The Bowdoin College Museum of Art brings new perspective to its galleries in “Night Vision: Nocturnes in American Art, 1860-1960.” This show, featuring approximately 90 American works, is one of the first to gather nocturnal scenes of a wide variety of media.
The depiction of night is common in art, and the museum’s staff was intrigued by the subject’s appeal. The time period the staff chose to focus on is bookended by two important times in illuminating the night—the dawn of electricity in the mid-19th century and the beginning of the Space Age in the 1960s.

“It’s interesting to think about why artists are drawn to the night,” said Museum Co-Director Frank Goodyear. “Is it the challenge of painting or printing or photographing in darkness? Is it the visual effects that create interesting artistic moments? Is it the quality of life during the night that interests artists?”

Joachim Homann, the museum curator, realized that two of Bowdoin’s most beloved American paintings—Winslow Homer’s “The Fountains at Night” and Andrew Wyeth’s “Night Hauling”—both featured night images. 

“If people were talking about American paintings in our collection, they were often remarking on those two and how fond they were of them,” said Homann. “I realized that they were both nocturnal scenes.”

Soon after, Homann began building a show from Bowdoin’s collection and loans from other museums. The Museum has amassed close to 90 pieces for the show, a third of which are from Bowdoin’s collection. The others have been lent by 30 other galleries, including works from the Metropolitan Museum of Art and the Museum of Modern Art in New York.
Of the 90 works, Frank Goodyear recommends Bowdoin’s own “Fountains at Night” by Winslow Homer.

“It really directly addresses the theme of the show, which is what it is like to paint at night,” he said. “In particular, “Fountains at Night” [addresses] how does electrical light illuminate a scene.” 

“It is an exhibition that very much looks at both the literalness of nighttime and transition but also metaphorically what that means,” Museum Co-Director Anne Goodyear added.
One work in the exhibition falls outside the 100-year time period on which the show focuses: Michel Auder’s video installation, which explores the night from the perspective of an apartment in New York City. 

“It provides a counterpoint to the “Night Vision” show from a contemporary perspective,” said Homann. “It’s beautiful and poetic work, but it’s also a little creepy, but it’s about seeing what other people are doing at night. Michel Auder is experiencing things in the night that really resonate with things that have happened in the last 100 years before him.”

The Museum also arranged auxiliary work to accompany the main gallery shows. A series of artists and art historians, including scholar Alexander Nemerov and artist Richard Bosman, will appear this fall. The Museum has also produced a catalogue book of essays and artwork to accompany the show.

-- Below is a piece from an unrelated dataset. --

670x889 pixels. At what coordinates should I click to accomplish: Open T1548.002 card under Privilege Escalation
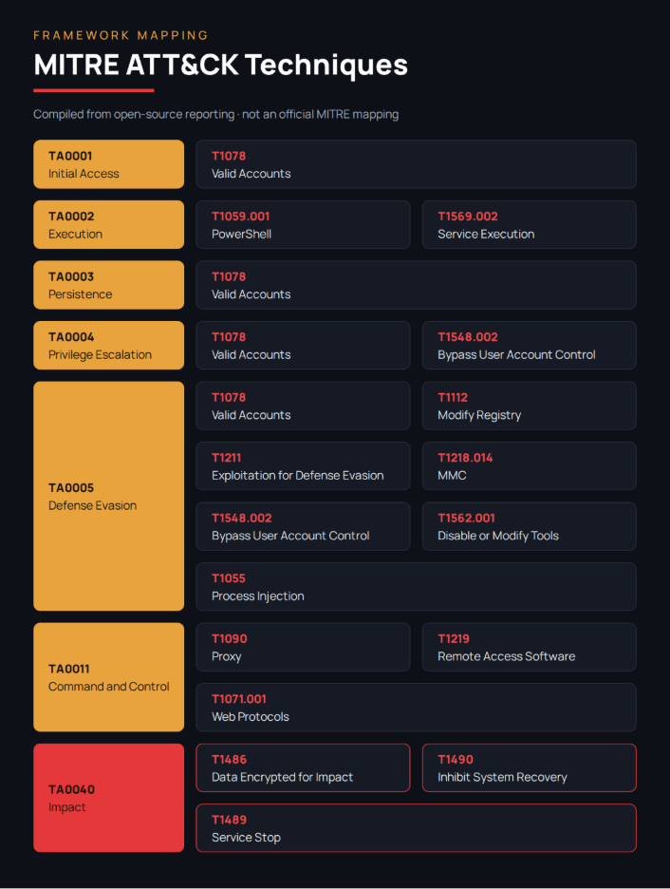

“The experience of the exhibition is very local, and the book helps us to engage audiences globally,” said Homann. “It helps to spread the reputation of the College far beyond the campus."

The catalogue and lectures have also helped transition the show from its summer phase into a fall one geared for students and academics.

“Night Vision” closes on October 18. The Student Night at the Museum on September 25, which opens the galleries at night for a cappella, hors d’oeuvres and art, is another opportunity for students to view the exhibition. 

“[The show] really is an opportunity in a very succinct fashion for students to come and get to know the collection better but above all to think about their own dreams and the things that draw them forward,” said Anne Goodyear.